Attenuated Salmonella enterica serovar typhi have been implicated attractive as potential live oral delivery vector vaccines because of their ability to elicit the full array of immune responses in humans. In this study, we constructed an attenuated S. enterica serovar typhi strain stably expressing conserved nucleocapsid (N) protein of SARS-CoV by integrating the N gene into the pilV gene which was under the control of the type IVB pili operon promoter in S. enterica serovar typhi.

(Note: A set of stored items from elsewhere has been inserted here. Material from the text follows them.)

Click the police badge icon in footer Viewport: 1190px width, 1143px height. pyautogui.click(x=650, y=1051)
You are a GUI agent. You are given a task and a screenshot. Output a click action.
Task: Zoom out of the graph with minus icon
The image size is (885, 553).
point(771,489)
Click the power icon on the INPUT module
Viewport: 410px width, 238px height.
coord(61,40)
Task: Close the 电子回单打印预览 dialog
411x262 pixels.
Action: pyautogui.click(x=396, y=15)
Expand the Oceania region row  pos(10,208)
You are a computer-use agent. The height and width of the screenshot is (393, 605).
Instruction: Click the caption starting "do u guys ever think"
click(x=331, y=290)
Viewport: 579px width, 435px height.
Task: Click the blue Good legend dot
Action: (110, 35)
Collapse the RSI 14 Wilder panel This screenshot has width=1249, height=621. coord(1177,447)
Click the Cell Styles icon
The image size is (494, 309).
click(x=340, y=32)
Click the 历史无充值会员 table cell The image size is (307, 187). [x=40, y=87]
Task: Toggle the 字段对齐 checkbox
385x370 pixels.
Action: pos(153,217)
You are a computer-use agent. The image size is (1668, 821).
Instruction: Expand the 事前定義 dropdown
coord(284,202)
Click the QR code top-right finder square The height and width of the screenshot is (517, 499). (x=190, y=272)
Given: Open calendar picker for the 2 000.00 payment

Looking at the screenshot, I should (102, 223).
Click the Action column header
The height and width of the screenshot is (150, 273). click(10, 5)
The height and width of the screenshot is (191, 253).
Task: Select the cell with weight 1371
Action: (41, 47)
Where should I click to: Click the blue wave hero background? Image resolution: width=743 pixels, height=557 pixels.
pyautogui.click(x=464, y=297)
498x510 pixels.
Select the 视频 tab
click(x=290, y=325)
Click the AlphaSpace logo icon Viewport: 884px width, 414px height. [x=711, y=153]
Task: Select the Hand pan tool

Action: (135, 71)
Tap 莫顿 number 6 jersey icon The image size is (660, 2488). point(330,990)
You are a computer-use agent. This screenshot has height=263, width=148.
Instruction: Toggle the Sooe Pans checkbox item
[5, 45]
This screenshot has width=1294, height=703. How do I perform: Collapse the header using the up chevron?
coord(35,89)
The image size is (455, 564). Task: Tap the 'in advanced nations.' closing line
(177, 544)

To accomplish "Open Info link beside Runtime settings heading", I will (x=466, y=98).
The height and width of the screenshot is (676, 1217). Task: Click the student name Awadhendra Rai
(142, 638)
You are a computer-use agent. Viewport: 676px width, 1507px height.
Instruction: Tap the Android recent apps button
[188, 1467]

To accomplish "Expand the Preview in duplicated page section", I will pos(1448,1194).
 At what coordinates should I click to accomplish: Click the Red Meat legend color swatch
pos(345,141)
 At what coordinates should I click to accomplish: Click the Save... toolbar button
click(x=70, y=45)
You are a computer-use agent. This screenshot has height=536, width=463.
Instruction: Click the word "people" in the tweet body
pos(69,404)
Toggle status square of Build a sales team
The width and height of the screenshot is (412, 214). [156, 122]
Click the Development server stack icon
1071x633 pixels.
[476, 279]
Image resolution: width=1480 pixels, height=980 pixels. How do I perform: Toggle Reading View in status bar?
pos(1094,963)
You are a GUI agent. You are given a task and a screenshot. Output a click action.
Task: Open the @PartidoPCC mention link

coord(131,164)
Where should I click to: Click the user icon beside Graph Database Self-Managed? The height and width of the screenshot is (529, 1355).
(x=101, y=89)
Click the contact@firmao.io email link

BALB/c mice were immunized with this recombinant strain through different immune routes, viz intranasaly (i. n.), orogastricaly (o. g.), intraperitonealy (i. p.), and intravenously (i. v.). Results showed that i. n. route caused the highest production of specific IgG, IgG2a, and SIgA, where IgG2a was imprinted as a Th1 cell bias. Moreover, this recombinant live vaccine induced significantly high levels of specific cytotoxic T lymphocytes (CTL) activities, and increased IFN-gamma producing T cells compared with the parental strain. Our work provide insights that the type IVB pili operon promoter controlling SARS-CoV N gene expression in Salmonella might be an attractive live vector vaccine against the infection of SRAS-CoV for it could induce mucosal, humoral, and cellular immune responses. Our work also indicates that the type IVB pili operon promoter controlling foreign gene expression in Salmonella can elicit full immune responses by intranasal vaccination.